# To Yoder or not to Yoder?



## Finn81 (Mar 28, 2021)

Hello all,

looking for some advice on which of these 2 smokers to go with. I was smoking on a 270 cabinet smoker for the longest time and loved the bbq it produced but ultimately my lifestyle has changed and I’ve been unable to dedicate the time to it. So I sold off my 270 and am now preparing to enter the world of pellet smokers. I know the flavor won’t be the same but at this time I still have my Weber kettle to do smaller cooks.  Down the road i hope  to eventually be able to add in a stick burner again but for now I’m not doing any completion bbq. My main goal is producing delicious food to share with my friends and family. For this reason the pellet grill seems to be the answer for me right now. I’ve narrowed my decision down to 2 smokers the Traeger Timberline 1300 and the Yoder YS640s. Looking for any advice that can help me solidify my choice. I live in Frederick MD and like the  idea I can get the Traeger local but at the same time I’ve received a lot of negative feedback from Traegers in the past. Not sure if the new lines especially at the price point have gotten better that the past. I do like the idea of the Yoder being made in the USA and is made of higher quality materials And can achieve 600 degrees for searing., I had also looked at the rec-teq RT-700 but I’m not sure if the interior has enough height to do larger turkeys or beer can chickens.  What are everyone’s thoughts????


----------



## sandyut (Mar 28, 2021)

ok first, walk away from Trager - not worth your hard earned money.  Yoder is a BIG step above a Trager not the same ballpark or game.

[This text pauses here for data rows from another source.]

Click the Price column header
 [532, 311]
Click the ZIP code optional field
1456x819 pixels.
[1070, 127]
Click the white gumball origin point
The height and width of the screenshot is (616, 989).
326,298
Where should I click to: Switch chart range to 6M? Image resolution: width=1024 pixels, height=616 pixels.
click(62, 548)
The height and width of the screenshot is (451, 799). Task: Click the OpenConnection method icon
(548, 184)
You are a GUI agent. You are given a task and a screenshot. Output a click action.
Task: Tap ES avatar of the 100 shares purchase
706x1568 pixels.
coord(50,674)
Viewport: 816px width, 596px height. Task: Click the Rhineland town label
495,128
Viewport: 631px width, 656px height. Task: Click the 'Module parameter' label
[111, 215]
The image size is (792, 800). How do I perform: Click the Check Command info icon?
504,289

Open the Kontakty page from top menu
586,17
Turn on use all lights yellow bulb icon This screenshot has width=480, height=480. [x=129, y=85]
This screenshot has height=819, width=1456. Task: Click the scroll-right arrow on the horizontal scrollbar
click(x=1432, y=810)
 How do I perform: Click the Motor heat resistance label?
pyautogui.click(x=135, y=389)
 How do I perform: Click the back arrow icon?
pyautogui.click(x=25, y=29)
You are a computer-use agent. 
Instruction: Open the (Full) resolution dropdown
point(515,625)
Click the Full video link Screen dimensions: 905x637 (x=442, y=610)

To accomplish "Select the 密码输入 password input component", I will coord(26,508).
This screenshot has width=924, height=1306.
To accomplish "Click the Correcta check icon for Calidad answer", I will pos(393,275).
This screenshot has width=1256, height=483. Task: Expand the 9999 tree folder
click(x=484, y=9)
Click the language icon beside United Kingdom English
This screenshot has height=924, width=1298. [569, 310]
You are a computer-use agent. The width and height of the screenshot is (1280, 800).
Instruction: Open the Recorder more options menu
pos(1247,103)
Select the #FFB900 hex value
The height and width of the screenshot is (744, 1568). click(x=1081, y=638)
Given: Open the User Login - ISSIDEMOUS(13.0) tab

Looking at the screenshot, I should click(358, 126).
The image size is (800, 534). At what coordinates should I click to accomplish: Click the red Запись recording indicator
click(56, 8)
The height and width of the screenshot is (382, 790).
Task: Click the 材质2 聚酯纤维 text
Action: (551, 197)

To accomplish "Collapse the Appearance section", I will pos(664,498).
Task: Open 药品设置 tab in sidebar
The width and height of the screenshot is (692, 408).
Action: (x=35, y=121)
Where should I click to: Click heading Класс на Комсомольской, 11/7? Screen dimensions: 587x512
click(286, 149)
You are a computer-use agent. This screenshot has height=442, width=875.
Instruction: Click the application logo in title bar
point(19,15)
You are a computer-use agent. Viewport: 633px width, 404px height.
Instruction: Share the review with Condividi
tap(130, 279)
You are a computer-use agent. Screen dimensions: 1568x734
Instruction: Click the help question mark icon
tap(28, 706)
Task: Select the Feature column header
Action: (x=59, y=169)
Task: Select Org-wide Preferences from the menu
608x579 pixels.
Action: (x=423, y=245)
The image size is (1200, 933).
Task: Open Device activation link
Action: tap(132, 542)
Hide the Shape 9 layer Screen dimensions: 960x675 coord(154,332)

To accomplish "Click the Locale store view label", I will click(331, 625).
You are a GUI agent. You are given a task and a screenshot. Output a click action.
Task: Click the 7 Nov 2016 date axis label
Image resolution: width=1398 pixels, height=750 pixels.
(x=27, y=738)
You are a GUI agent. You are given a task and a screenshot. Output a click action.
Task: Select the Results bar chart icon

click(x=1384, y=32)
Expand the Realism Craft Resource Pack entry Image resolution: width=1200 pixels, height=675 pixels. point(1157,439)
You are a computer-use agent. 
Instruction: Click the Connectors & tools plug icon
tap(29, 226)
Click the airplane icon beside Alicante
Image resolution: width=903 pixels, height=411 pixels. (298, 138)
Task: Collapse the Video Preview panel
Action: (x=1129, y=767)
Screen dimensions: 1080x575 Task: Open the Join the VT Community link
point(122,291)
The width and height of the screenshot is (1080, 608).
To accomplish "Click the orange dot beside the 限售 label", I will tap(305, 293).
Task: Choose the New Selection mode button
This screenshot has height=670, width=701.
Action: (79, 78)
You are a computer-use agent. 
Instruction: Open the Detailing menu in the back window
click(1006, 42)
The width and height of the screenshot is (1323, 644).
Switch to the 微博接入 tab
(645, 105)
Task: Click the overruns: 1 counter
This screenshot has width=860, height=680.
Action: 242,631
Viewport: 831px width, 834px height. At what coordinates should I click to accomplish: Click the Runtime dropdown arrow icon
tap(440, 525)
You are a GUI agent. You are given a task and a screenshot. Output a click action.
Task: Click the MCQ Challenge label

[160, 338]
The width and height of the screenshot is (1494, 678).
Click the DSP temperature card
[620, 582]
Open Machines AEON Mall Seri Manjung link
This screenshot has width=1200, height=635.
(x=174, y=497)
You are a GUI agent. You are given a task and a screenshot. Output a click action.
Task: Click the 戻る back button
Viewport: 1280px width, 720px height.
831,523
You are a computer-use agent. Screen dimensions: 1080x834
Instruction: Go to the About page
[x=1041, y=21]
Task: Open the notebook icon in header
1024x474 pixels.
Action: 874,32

RT-700 all the way.  When I did a significant comparison before purchase it ended up being between rec teq and yoder.   I went with Rec Teq for my needs and desires and its been AWESOME!  if you have the budget check out the Mak 1 star.  spendy but nice.

I have not had any height or space issues with my RT-700.

And welcome to SMF - you have arrived.


----------



## Winterrider (Mar 28, 2021)

I think 

 disco
 is a Timberline owner ( not sure if 850 or 1300 ) he may have some insight he may share with you. The newer models such as that seem to be much better than the older. Good luck with decision.


----------



## texomakid (Mar 28, 2021)

I can only speak for the YS640. Bought mine in 2018 & I've probably burned over a ton (yep, 2000 lbs) of pellets in it to this point. I'm fixing to do some deep maintenance on mine but that's just due to the heavy use. You'll get some rust on the top part of the door opening & the YS640 is heavy and expensive. That being said I'm very satisfied with my Yoder. Once I learned the "quirks" of this cooker I can manage any hot spots by shifting or rotating what I'm cooking & the moving baffle plate is a great way to change positions of hot spots. Mine is not the latest version but I don't plan to upgrade anything but the igniter.  If you're concerned about rust the MAK is also a top shelf pellet cooker that's made from Stainless Steel and I've heard nothing but good things with them.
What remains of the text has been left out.